Me tocó leer Deshoras habiendo egresado de la Escuela Normal Mariano Acosta (“La escuela anormal”, se lee en el cuento), reconociendo en la lectura los pasillos y recovecos del colegio a cincuenta años de distancia, no terminando de entender del todo (no digo no aceptarlo: no entenderlo) que Cortázar se moría en París después de haber pasado como una flecha por esa calle Corrientes que empezábamos a trajinar entre la libertad, el miedo y la soberbia intelectual; querer recuperar el tiempo perdido de la adolescencia bajo la dictadura para empezar a vivir en tiempo de deshoras, la vida intempestiva en la que todo, parece mentira, sucede a destiempo aunque te afanes en la puntualidad.

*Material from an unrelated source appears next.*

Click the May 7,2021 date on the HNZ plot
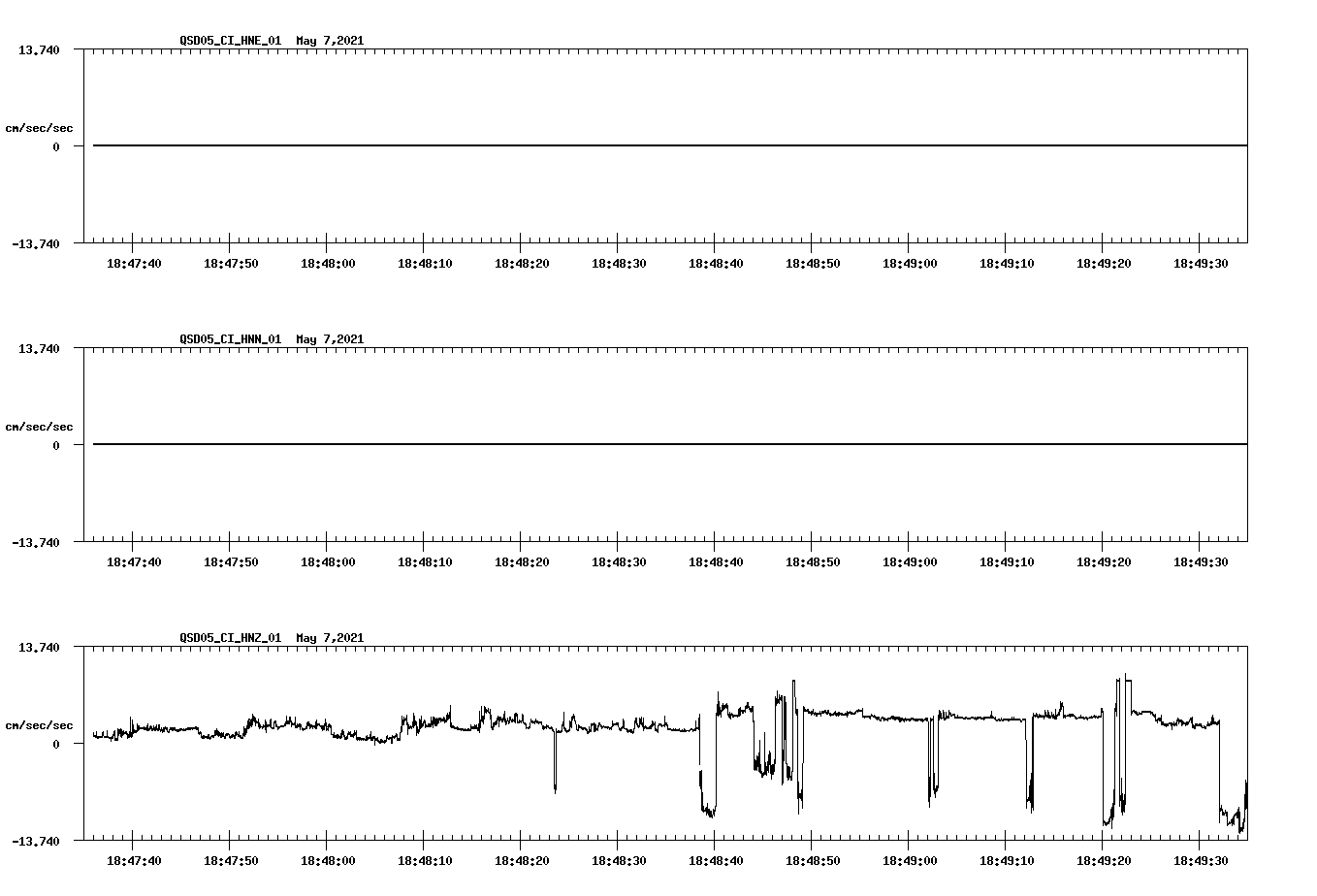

Pero también, ahora, me toca volver al fulgor. Volver a leer, cuarenta años después, palabras de infancia y vitalidad:
“Y el verano, siempre, el verano de las vacaciones, la libertad de los juegos, el tiempo solamente de ellos, para ellos, sin horarios ni campana para entrar a clase, el olor del verano en el aire caliente de las tardes y las noches, en las caras sudadas después de ganar o perder o pelearse o correr, de reírse y a veces de llorar pero siempre juntos, siempre libres, dueños de su mundo de barriletes y pelotas y esquinas y veredas”.
Entre vida y muerte, entre la hora y su reverso, parece tan viva la imagen de un hombre que se paseaba por su ciudad por última vez a pesar de que hayan transcurrido tantos años. O quizás, no pasaron. Deshoras.